Borden, “Bunun bir diğer yönüyse, profesyonel kaykaycıların piste gelmesi. Örneğin, Tony Hawk gelse belki hemen herkesin ilgi odağı olur; ancak, herkes kaykay pistini kullanmak için aynı hakka sahip,” diyor ve ekliyor, “Kaykay, hiyerarşiyi ortadan kaldırır ve herkes bilir ki ‘en iyi kaykaycı, en çok eğlenen kaykaycıdır.’”
Acaba bu sebeple mi Londra halkı, kaykay, BMX sürme, halka açık dans ve grafiti için ayrılan Queen Elizabeth Hall’un altındaki Londra Southbank Undercroft’un kapanması ve tekrar geliştirilmesi önerisine bu denli güçlü bir tavır koydu? Bu alanın varlığı, şehirlerin nasıl olması ve kimlere hizmet etmesi gerektiğine dair eşitlikçi görüşü tehdit ediyordu.

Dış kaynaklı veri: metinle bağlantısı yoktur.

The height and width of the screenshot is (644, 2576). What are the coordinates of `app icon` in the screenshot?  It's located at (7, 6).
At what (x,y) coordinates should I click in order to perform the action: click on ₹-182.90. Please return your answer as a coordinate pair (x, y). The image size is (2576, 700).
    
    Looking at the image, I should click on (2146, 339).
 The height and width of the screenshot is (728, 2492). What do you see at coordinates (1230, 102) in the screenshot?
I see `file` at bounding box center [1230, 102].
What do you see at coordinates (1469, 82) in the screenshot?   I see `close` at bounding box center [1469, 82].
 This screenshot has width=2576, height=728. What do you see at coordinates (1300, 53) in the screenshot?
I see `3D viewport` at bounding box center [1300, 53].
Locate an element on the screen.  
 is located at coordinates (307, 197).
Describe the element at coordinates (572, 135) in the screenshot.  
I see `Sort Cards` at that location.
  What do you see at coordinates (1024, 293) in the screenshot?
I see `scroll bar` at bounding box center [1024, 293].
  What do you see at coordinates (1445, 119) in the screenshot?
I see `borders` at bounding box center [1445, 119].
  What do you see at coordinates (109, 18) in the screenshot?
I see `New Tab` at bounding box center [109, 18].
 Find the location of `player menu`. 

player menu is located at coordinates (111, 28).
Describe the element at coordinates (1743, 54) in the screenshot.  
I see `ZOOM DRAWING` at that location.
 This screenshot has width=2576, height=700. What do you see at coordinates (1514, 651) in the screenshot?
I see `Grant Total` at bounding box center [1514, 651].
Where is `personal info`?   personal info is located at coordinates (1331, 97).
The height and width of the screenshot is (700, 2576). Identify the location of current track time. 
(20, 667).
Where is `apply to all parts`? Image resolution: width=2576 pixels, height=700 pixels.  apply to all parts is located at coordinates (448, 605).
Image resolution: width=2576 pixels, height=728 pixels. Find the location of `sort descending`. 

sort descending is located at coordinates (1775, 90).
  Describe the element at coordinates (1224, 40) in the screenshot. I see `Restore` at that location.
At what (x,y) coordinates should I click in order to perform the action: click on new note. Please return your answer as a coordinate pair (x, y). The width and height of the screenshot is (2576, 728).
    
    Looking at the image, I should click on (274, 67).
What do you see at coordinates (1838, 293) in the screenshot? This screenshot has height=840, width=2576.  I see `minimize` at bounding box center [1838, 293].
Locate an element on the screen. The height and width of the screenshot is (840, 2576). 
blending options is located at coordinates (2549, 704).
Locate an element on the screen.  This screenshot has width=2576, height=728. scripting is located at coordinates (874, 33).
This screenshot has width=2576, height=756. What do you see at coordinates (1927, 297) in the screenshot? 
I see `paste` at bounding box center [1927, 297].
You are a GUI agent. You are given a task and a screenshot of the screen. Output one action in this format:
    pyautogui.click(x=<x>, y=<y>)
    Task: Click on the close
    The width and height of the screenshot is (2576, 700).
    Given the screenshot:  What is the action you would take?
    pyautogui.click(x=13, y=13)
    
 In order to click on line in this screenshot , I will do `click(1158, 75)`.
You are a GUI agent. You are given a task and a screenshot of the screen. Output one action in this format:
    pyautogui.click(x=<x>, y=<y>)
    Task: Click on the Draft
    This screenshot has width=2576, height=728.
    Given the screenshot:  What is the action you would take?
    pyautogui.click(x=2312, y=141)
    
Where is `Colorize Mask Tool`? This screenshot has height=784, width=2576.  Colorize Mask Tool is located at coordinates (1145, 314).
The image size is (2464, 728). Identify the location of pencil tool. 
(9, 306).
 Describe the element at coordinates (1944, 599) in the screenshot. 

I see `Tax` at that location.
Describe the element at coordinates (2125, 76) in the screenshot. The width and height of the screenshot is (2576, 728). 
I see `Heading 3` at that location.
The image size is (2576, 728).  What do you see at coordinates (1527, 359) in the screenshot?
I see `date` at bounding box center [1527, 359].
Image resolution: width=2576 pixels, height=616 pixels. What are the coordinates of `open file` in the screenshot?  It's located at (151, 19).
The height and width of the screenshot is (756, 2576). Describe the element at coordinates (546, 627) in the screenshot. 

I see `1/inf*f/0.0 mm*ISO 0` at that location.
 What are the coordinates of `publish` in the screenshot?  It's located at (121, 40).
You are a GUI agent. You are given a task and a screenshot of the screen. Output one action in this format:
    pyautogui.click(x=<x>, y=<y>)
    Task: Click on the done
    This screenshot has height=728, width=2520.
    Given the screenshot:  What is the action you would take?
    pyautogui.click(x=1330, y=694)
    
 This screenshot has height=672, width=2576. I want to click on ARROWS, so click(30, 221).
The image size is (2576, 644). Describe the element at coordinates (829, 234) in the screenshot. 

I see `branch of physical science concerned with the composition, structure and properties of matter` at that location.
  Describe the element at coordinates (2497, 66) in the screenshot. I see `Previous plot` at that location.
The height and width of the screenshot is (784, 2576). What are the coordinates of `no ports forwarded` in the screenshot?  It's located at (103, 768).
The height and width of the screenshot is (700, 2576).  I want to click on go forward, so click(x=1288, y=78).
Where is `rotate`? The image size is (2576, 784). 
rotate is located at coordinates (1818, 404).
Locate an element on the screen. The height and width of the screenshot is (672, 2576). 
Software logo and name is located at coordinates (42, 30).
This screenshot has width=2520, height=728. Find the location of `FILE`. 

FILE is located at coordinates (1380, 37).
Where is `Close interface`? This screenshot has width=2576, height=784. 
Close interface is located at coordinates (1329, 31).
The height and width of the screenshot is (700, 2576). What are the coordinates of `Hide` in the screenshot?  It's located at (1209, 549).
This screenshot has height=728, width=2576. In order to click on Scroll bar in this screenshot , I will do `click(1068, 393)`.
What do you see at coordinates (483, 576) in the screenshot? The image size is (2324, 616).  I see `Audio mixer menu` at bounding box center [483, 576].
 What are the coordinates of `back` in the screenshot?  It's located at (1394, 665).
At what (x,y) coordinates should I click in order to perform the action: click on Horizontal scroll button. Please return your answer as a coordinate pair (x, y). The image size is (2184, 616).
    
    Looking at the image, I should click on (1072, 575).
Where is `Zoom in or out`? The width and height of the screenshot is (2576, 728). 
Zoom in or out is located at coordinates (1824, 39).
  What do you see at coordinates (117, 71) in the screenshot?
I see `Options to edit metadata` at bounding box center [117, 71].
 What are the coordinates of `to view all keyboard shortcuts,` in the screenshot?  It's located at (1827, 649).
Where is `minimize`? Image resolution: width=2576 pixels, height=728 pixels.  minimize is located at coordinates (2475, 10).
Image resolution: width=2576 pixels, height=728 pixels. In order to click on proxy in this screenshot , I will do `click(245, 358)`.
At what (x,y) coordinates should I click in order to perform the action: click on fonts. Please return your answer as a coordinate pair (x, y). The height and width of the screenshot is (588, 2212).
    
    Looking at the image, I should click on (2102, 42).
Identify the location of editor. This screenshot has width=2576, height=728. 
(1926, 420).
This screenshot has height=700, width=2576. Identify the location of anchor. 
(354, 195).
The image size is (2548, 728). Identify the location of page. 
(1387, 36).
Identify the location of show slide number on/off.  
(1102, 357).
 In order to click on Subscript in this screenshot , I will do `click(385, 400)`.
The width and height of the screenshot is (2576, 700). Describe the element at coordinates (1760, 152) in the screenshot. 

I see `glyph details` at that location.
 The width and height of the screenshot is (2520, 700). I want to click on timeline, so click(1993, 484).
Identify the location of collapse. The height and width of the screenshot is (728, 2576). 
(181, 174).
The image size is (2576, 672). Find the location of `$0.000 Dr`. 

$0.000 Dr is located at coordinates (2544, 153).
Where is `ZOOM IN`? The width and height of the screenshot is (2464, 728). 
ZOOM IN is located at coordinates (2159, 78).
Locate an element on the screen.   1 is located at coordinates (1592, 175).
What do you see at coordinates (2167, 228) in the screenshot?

“Kaykaycılar, Londra’daki Undercroft’tan çıkarmakla tehdit edildiklerinde, kamuoyu inanılmaz tepki gösterdi: 150.000 insan, orada kaykay yapmaya devam edebilmek için bir dilekçe imzaladı,” diyor Borden; ve şöyle devam ediyor: “Bir yandan baktığımızda, vatandaşlar şunu söylüyordu: ‘Evet, kaykay yapılmasını istiyoruz.’ Ama bence aynı zamanda, ‘Kamusal alanlarımızın tıpatıp aynı görünmesini istemiyoruz,’ diyorlardı.”
İnsanlar, kentsel alanların alışveriş merkezlerine dönüşmesinden bahsediyor. Bu fikre göre, kamusal alanlar, insanların koşamadıkları, enerjik bir şekilde hareket edemedikleri, yalnızca yürüyerek ve sakince bir şeyler satın alarak mekanı tüketmeleri beklenen birer alışveriş merkezine dönüşüyor. Kıyafet alıyorsunuz. Starbucks’tan Moka Frappuçino alıyorsunuz. Suşi restoranından suşi alıyorsunuz. Bu herkesin hoşuna giden bir şey, harika; ancak, biz kamusal alanlarımızın bundan daha fazlası olmasını bekliyoruz.”